— BEGIN EXCERPT TO READ —

With respect to other unexplained credits of Rs.17,40,000/-, the CIT(A), in para 9.5 of the order, has given categorical finding. In respect of loan from Golden Timber Merchant, she has specifically mentioned that the AO is directed to verify whether the amount of Rs.1,40,000/- is interest and may make necessary rectification, if required. Even the CIT(A) is not sure about the nature of Rs.1,40,000/-. In cases of Mrs. Harvinder Kaur and Mr. Amarjeet Singh, the appellant’s claim is that these are old credits of FY 2008-09 and hence, the same cannot be taxed in the relevant AY. The CIT(A) has admitted the fact that the appellant/assessee has converted sundry creditors’ balance into loan. Even then she has held the same as unexplained. In case these sums have not been credited in the books of account of the appellant/assessee for first time in the relevant year, then the nomenclature of these sums as loan will not make these sums unexplained. In case of Smt. Laxmi Devi, the CIT(A) has held that the bank account of Smt. Laxmi Devi reveals that the loan has been given out of TDR. Even then she has doubted the creditworthiness of Smt. Laxmi Devi.

— END EXCERPT TO READ —

## PROBLEM SET
a - Can you condense the paragraph beginning "With respect to other unexplained credits" in the excerpt on unexplained credits into a short list of its main points?
b - In the excerpt on unexplained credits, what amount is the AO directed to verify as possibly being interest?
c - What might come next in the excerpt on unexplained credits? Write a continuation that picks up after its last sentence.

— BEGIN DATA PROVIDED —

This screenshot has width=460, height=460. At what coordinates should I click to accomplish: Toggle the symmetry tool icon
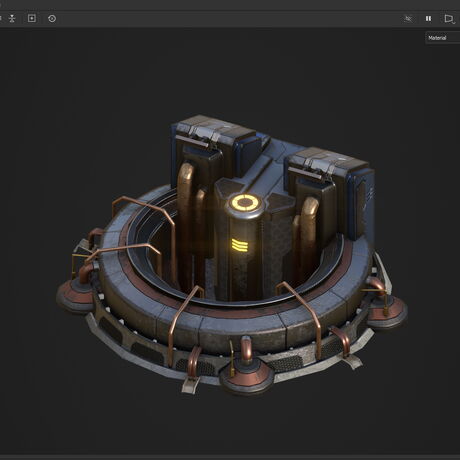point(12,18)
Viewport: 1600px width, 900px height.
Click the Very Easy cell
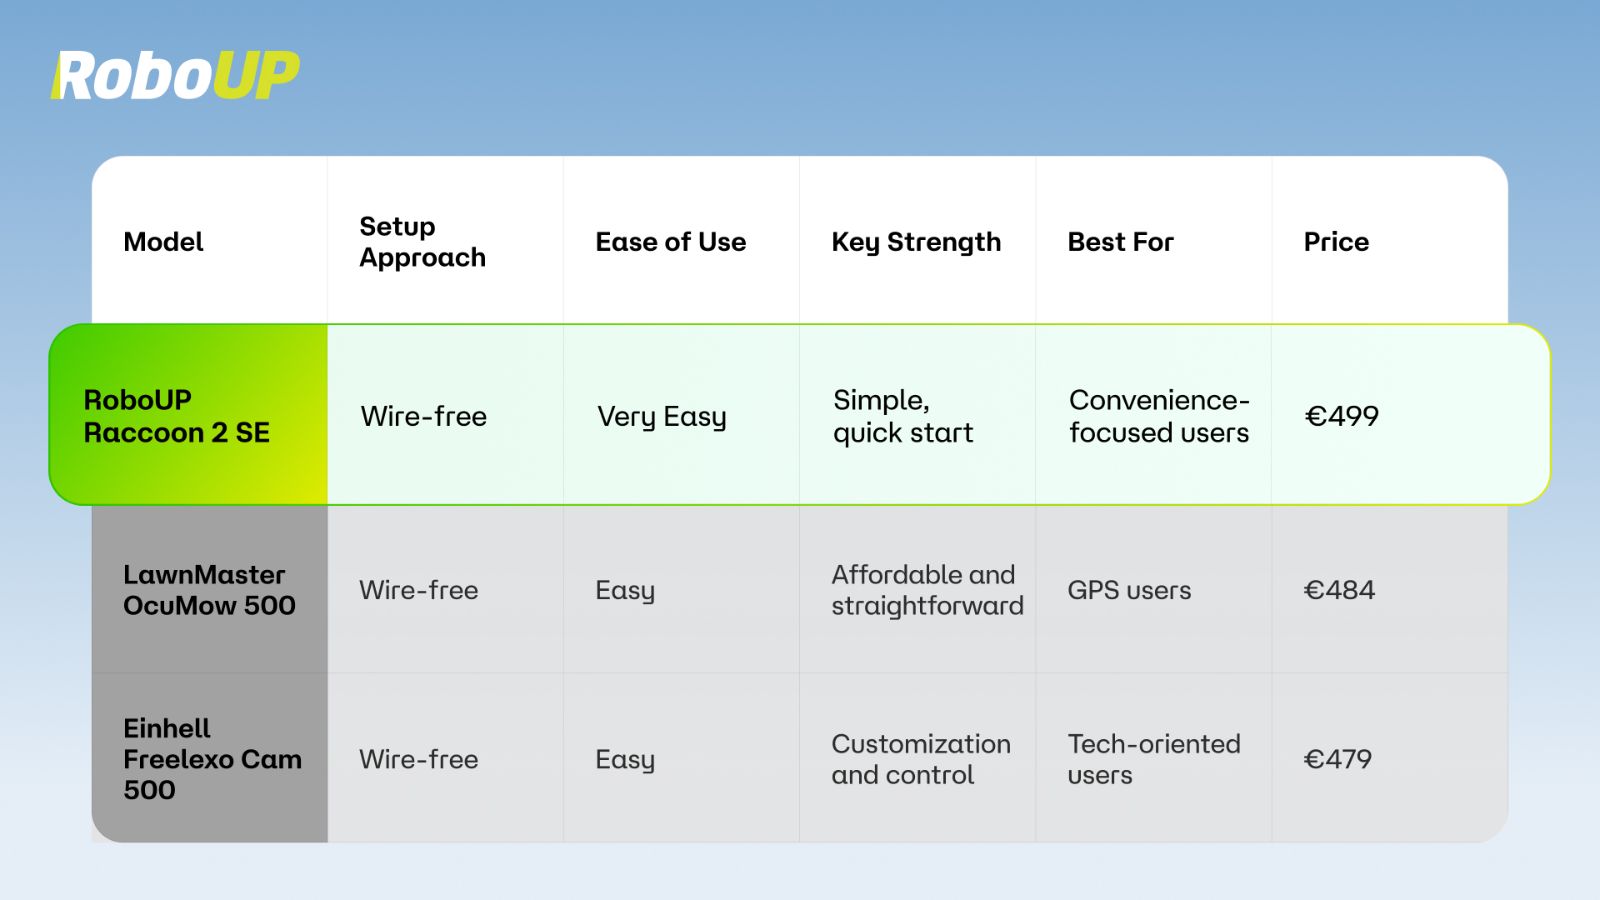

— END DATA PROVIDED —

## TASK-BY-TASK ANSWERS
a -
- The CIT(A) gave a categorical finding on other unexplained credits of Rs.17,40,000/- in para 9.5 of the order.
- Golden Timber Merchant: the AO is directed to verify whether Rs.1,40,000/- is interest and rectify if required, so even the CIT(A) is unsure of its nature.
- Mrs. Harvinder Kaur and Mr. Amarjeet Singh: the appellant says these are old credits of FY 2008-09 and not taxable in the relevant AY. The CIT(A) accepts that sundry creditors' balances were converted into loans but still holds them unexplained.
- If these sums were not first credited in the relevant year, calling them loans does not make them unexplained.
- Smt. Laxmi Devi: the CIT(A) finds that her bank account shows the loan came out of TDR but still doubts her creditworthiness.

b - Rs.1,40,000/-, in respect of the loan from Golden Timber Merchant.

c -
As far as the unexplained credits of Rs.17,40,000/- is concerned, in view of the above and in the interest of justice, we are of the considered opinion that the details/documents filed by the respondent/assessee to discharge his primary onus of explaining the loans of Rs.17,40,000/- before the AO and the CIT(A) have not been subjected to the requisite enquiry /examination /investigation. Thus, the appellant/assessee deserves reasonable opportunity of being heard to make shortcomings or non-compliances. In view thereof, without offering any comment on merit of the credits of Rs.17,40,000/-, we deem it fit to set aside the impugned order and remit the matter back to the file of the AO for de-novo consideration. The respondent/assessee should ensure compliances during the set-aside proceeding before the AO as far as the credits of Rs.17,40,000/- is concerned. The AO is also required to provide reasonable opportunities of being heard before deciding the case on merit.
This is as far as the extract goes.